- _Task instructions_
Reproduce the whole listing exactly, omitting any picture it holds.

- _Extracted material_
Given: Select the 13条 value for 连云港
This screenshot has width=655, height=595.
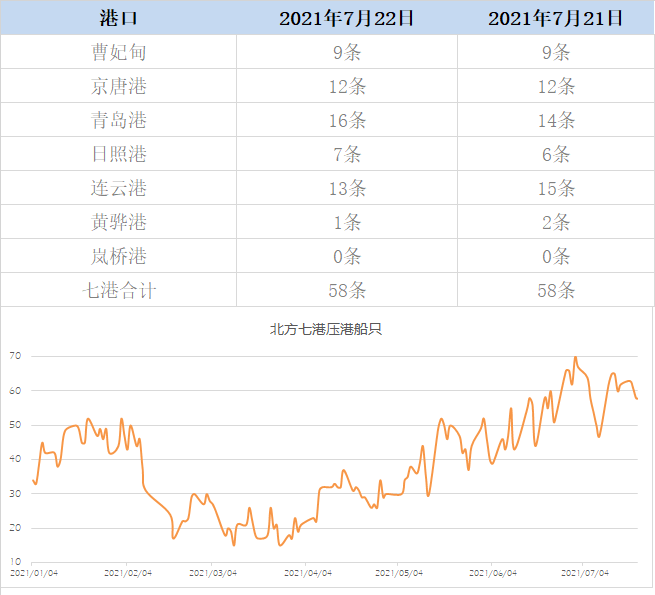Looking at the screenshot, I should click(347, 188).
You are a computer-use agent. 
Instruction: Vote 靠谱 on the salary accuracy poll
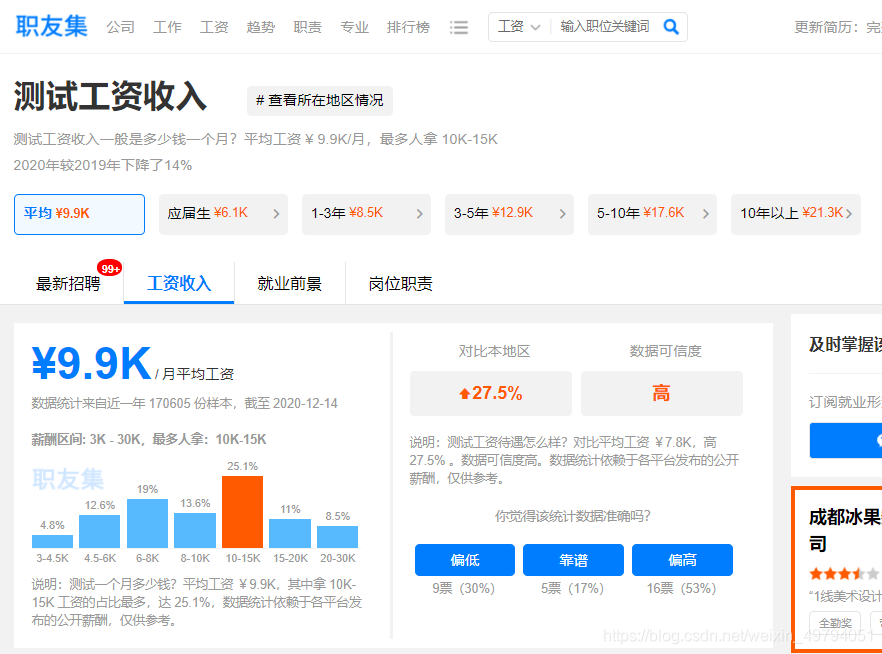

- _Exercise result_
Given: Select the 13条 value for 连云港
This screenshot has width=655, height=595.
Looking at the screenshot, I should click(347, 188).
You are a computer-use agent. 
Instruction: Vote 靠谱 on the salary accuracy poll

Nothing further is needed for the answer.